The municipality shall be reimbursed for all payments to independent consultants in accordance with N.J.S.A. 40:55D-53.2. If the salary, staff support and overhead for a municipal professional are provided by the municipality, the charge shall not exceed 200% of the sum of the products resulting from multiplying (1) the hourly base salary, which shall be established annually by ordinance, of each of the professionals by (2) the number of hours spent by the respective professional upon review of the application for development or inspection of the developer's improvements, as the case may be. For other professionals the charge shall be at the same rate as all other work of the same nature by the professional for the municipality when fees are not reimbursed or otherwise imposed on applicants or developers.

§132-33.2. Definition of Professional.

[Added 5-10-93 by Ord. No. 93-23]

All escrow funds shall be utilized by the appropriate Board to pay the cost of any professional fees incurred by the Board for review and/or testimony. The term "professional", as used herein, shall include the services of a duly licensed engineer, surveyor, planner, attorney, appraiser or other expert who would provide professional services to insure that an application complies with the standards set forth in Township ordinances and experts whose testimony may be solicited to give further information to the Approving Board in any area addressed by any of applicant's experts.

§132-33.3. Refund of Escrow.

[Added 5-10-93 by Ord. No. 93-23; amended 10-2-95 by Ord. No. 95-34]

The following close-out procedure shall apply to all deposits and escrow accounts established under the provisions of P.L.1975, c.291 (C.40:55D-1 et seq.) and shall commence after the approving authority has granted final approval and signed the subdivision plat or site plan, in the case of application review escrows and deposits, or after the improvements have been approved as provided in section 41 of P.L.1975, c.291 (C-40:55D-53), in the case of improvement inspection escrows and deposits. The applicant shall send written notice by certified mail to the chief financial officer of the municipality and the approving authority, and to the relevant municipal professional, that the application or the improvements, as the case may be are completed. After receipt of such notice, the professional shall render a final bill to the chief financial officer of the municipality within 30 days, and shall send a copy simultaneously to the applicant. The chief financial officer of the municipality shall render a written final accounting to the applicant on the uses to which the deposit was put within 45 days of receipt of the final bill. Any balances remaining in the deposit or escrow account, including interest in accordance with section 1 of P.L. 1985, c.315 (C.40:55D-53.1), shall be refunded to the developer along with the final accounting.

NOTE: To facilitate the release of escrow, applicants are requested to submit a signed escrow release voucher with the development application.

§132-33.4. Reimbursement for Services.

[Added 5-10-93 by Ord. No. 93-23]



No subdivision plat or deed, or site plan, shall be signed, nor shall any zoning permits, based upon variances or interpretations of the Zoning Ordinance, building permits, certificates of occupancy or any other types of permits be issued with respect to any approved application for development until:

(a) All bills for reimbursable services have been received by the municipality from professional persons rendering services in connection with such application;

(b) The applicant has reimbursed the municipality the excess by which the amount of the bills exceeds the amount escrowed.
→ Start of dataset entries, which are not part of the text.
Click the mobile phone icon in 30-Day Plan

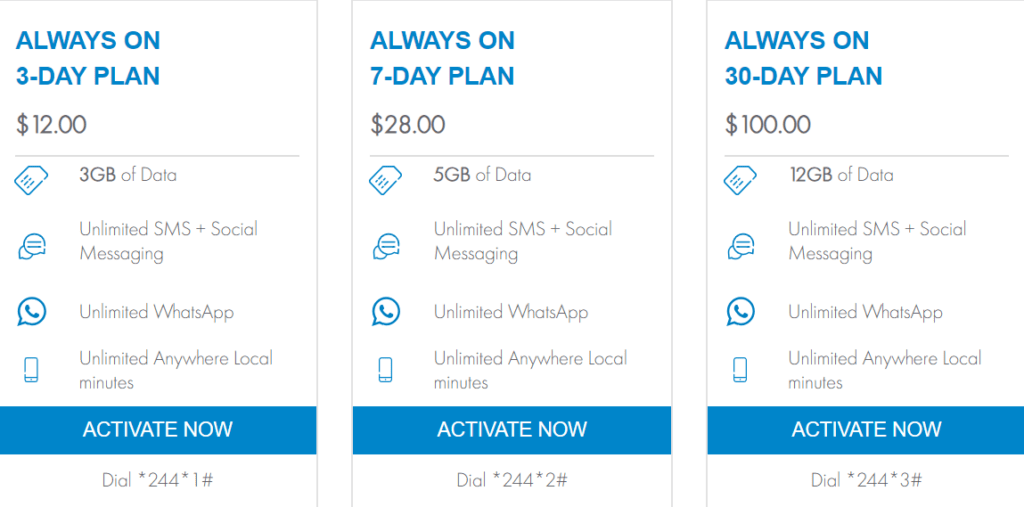pyautogui.click(x=740, y=369)
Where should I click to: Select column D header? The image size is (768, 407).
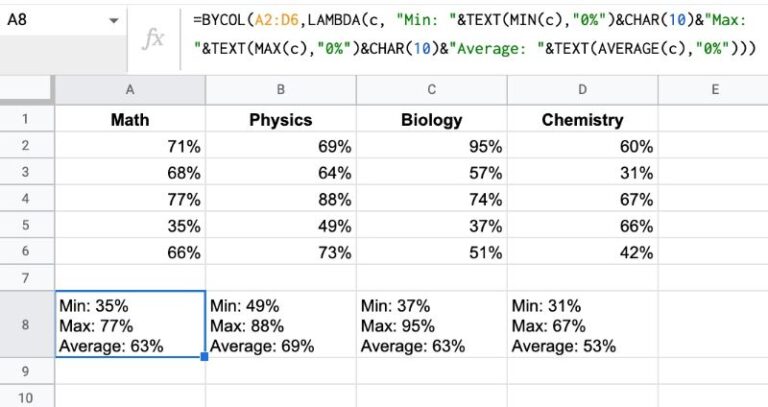583,89
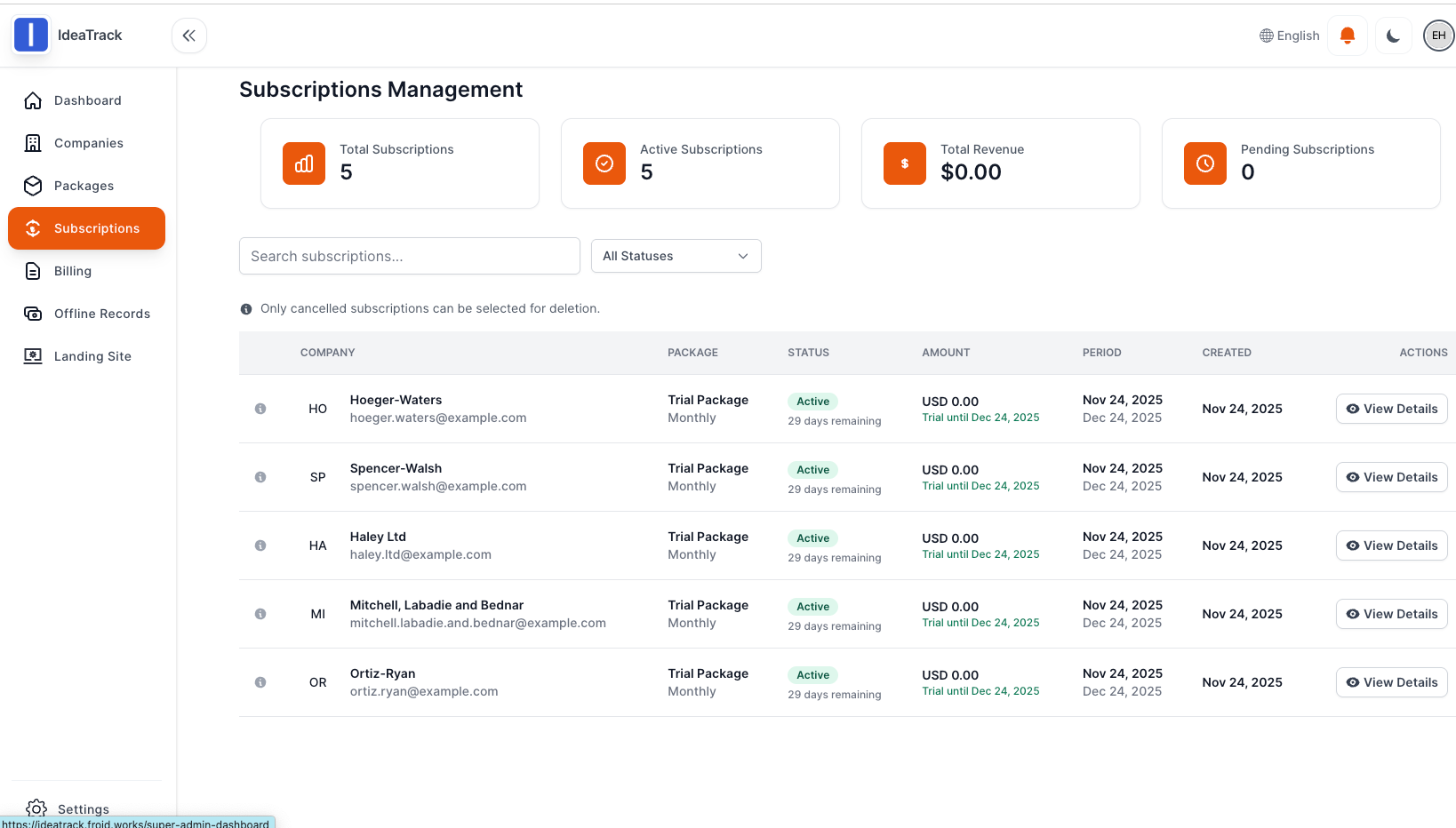Click the Search subscriptions input field
Viewport: 1456px width, 828px height.
[x=409, y=256]
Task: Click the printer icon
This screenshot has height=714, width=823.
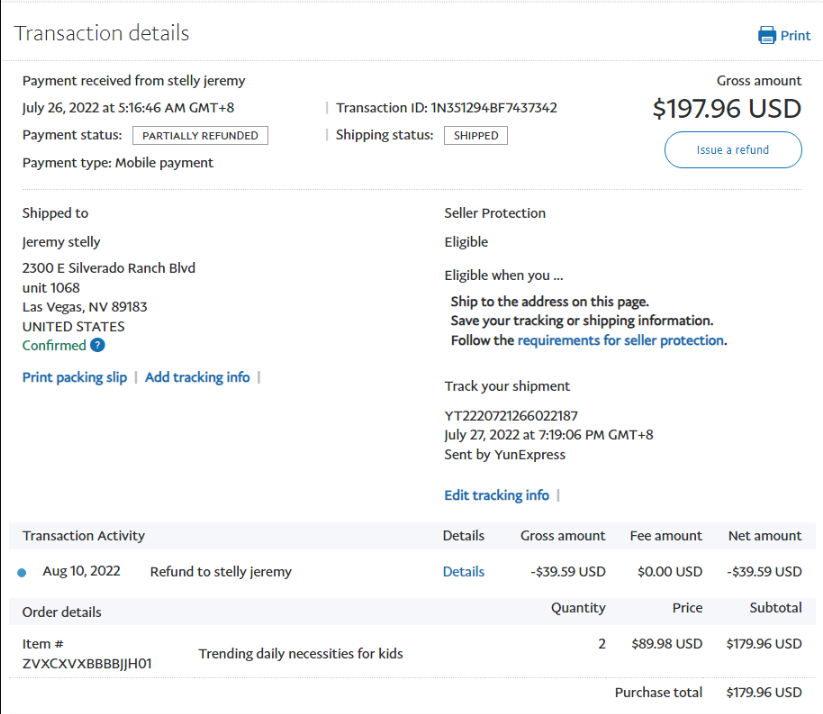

The applicant shall place on the record its agreement to be bound by the provisions of the Township's Escrow ordinances.

§132-33.5. Charge for Services.

[Added 5-10-93 by Ord. No. 93-23]

No professional personnel submitting bills to the Township under this ordinance shall charge for any of the services referred to therein at any higher rate or in any different manner from that which would normally be charged to the municipality for similar work. Payment of any bill rendered by a professional to the municipality with respect to any service for which the municipality is entitled to reimbursement shall in no way be contingent upon receipt of reimbursement by the applicant, nor shall any payment for service be delayed pending reimbursement of the Township by an applicant.

§132-33.6. Payments.

[Added 10-2-95 by Ord. No. 95-34]

The chief financial officer of a municipality shall make all of the payments to professionals for services rendered to the municipality or approving authority for review of applications for development, review and preparation of documents, inspection of improvements or other purposes under the provisions of P.L.1975, c.291 (C.40:55D-1 et seq.). Such fees or charges shall be based upon a schedule established by resolution.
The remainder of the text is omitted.